Personal information
- Born: October 22, 1997 (age 28) Las Vegas, Nevada, U.S.
- Listed height: 6 ft 4 in (1.93 m)
- Listed weight: 206 lb (93 kg)

Career information
- High school: Cibolo Steele (Cibolo, Texas)
- College: Texas Tech
- NFL draft: 2019: undrafted

Career history
- Baltimore Ravens (2019–2020)*; Arizona Cardinals (2021–2022); Las Vegas Raiders (2023)*;
- * Offseason or practice squad member only

Awards and highlights
- First-team All-American (2018); First-team All-Big 12 (2018);

Career NFL statistics
- Receptions: 19
- Receiving yards: 208
- Receiving touchdowns: 3
- Stats at Pro Football Reference

= Antoine Wesley =

American football player (born 1997)

Antoine Wesley (born October 22, 1997) is an American professional football wide receiver. He played college football for the Texas Tech Red Raiders.

==Early life==
Wesley attended Cibolo Steele in Cibolo, Texas. During his career he had 74 receptions for 1,192 yards and 15 touchdowns. He committed to Texas Tech University to play college football.

==College career==
Wesley had 10 receptions for 137 yards combined his first two years at Texas Tech. As a junior in 2018, he was named an All-American after he had 88 receptions for 1,410 yards and nine touchdowns. During the season, he set a school record for receiving yards in a game with 261. Wesley entered the 2019 NFL draft after the season.

==Professional career==

Pre-draft measurables
| Height | Weight | Arm length | Hand span | Wingspan | 40-yard dash | 10-yard split | 20-yard split | 20-yard shuttle | Three-cone drill | Vertical jump | Broad jump | Bench press |
| 6 ft 4+1⁄8 in (1.93 m) | 206 lb (93 kg) | 34 in (0.86 m) | 9+3⁄4 in (0.25 m) | 6 ft 7+3⁄4 in (2.03 m) | 4.68 s | 1.69 s | 2.77 s | 4.26 s | 7.07 s | 37.0 in (0.94 m) | 9 ft 9 in (2.97 m) | 6 reps |
All values from NFL Combine/Pro Day

===Baltimore Ravens===
Wesley signed with the Baltimore Ravens as an undrafted free agent on May 3, 2019. He was waived on August 31, 2019, and was signed to the practice squad the next day. He signed a reserve/future contract with the Ravens on January 13, 2020.
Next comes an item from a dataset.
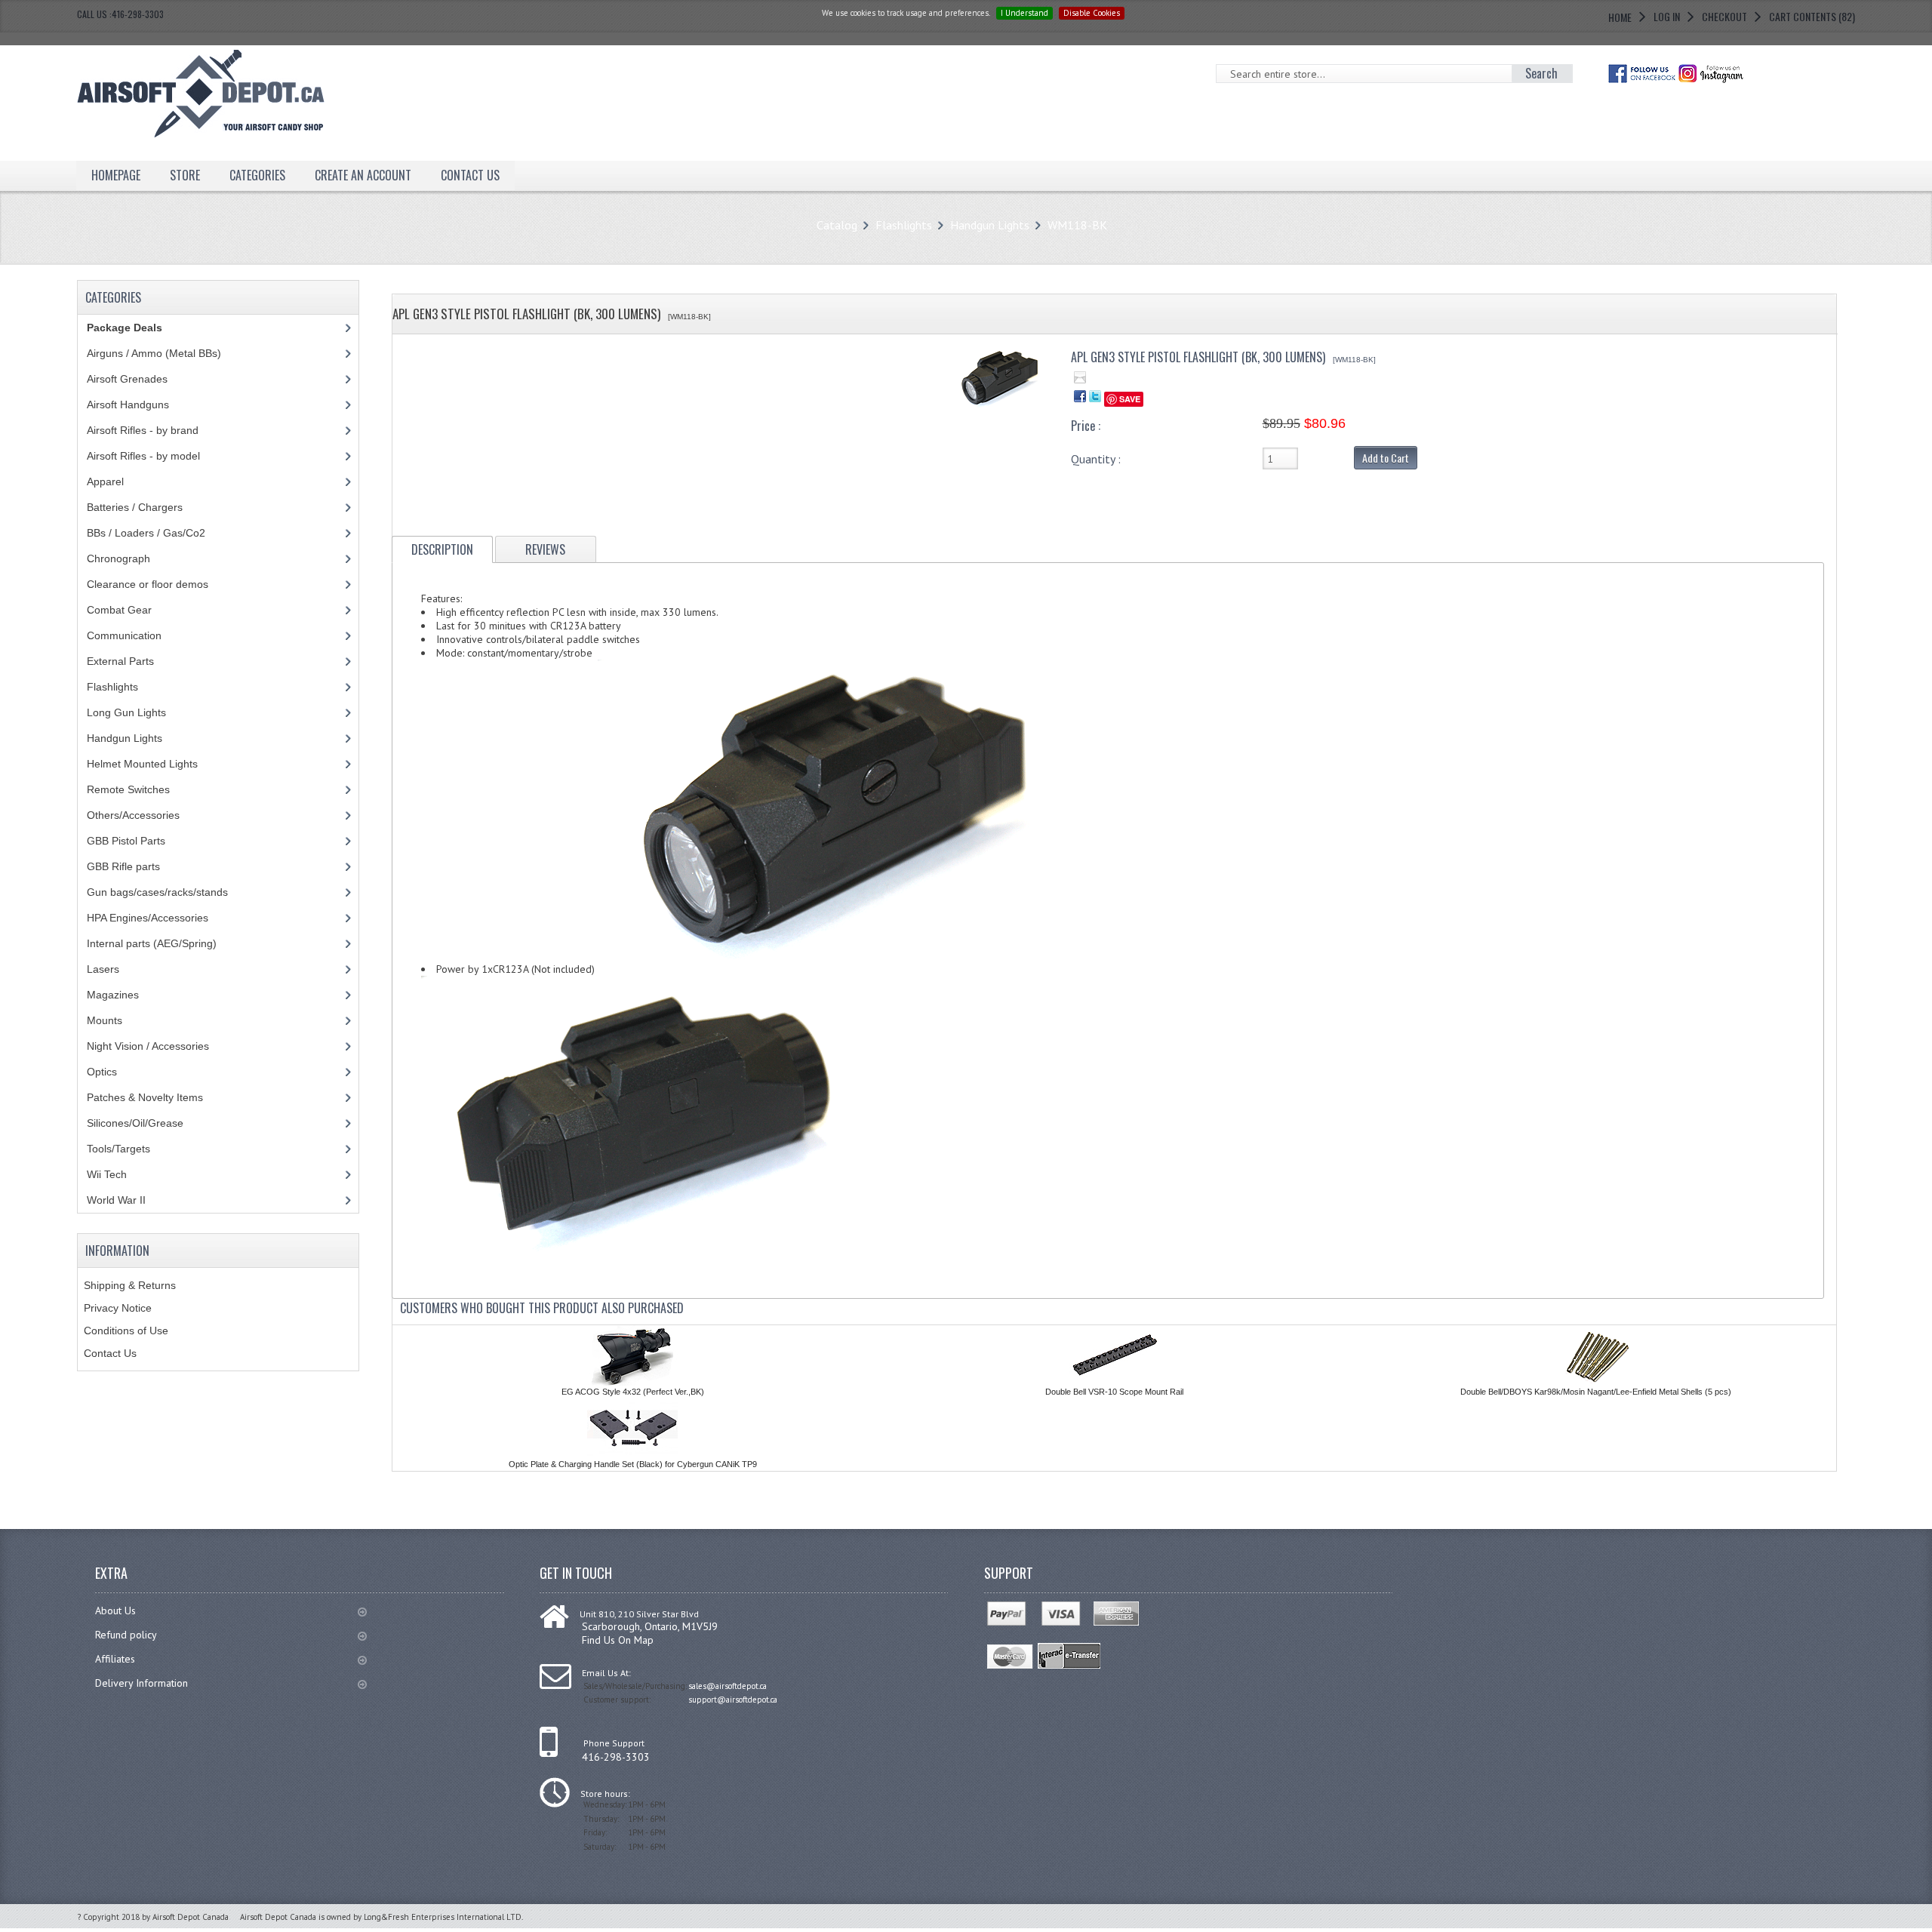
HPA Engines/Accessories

On August 22, 2020, Wesley was placed on injured reserve with a shoulder injury.

===Arizona Cardinals===
On May 21, 2021, Wesley signed with the Arizona Cardinals. He was named the Cardinals fifth wide receiver on the depth chart to begin the 2021 season. He scored his first career touchdown in Week 16 on a 24-yard pass from Kyler Murray. He finished the season with 19 catches for 208 yards and three touchdowns.

On September 1, 2022, Wesley was placed on injured reserve with a quadriceps tear.

===Las Vegas Raiders===
On August 30, 2023, Wesley was signed to the Las Vegas Raiders practice squad. He was released on September 5, 2023.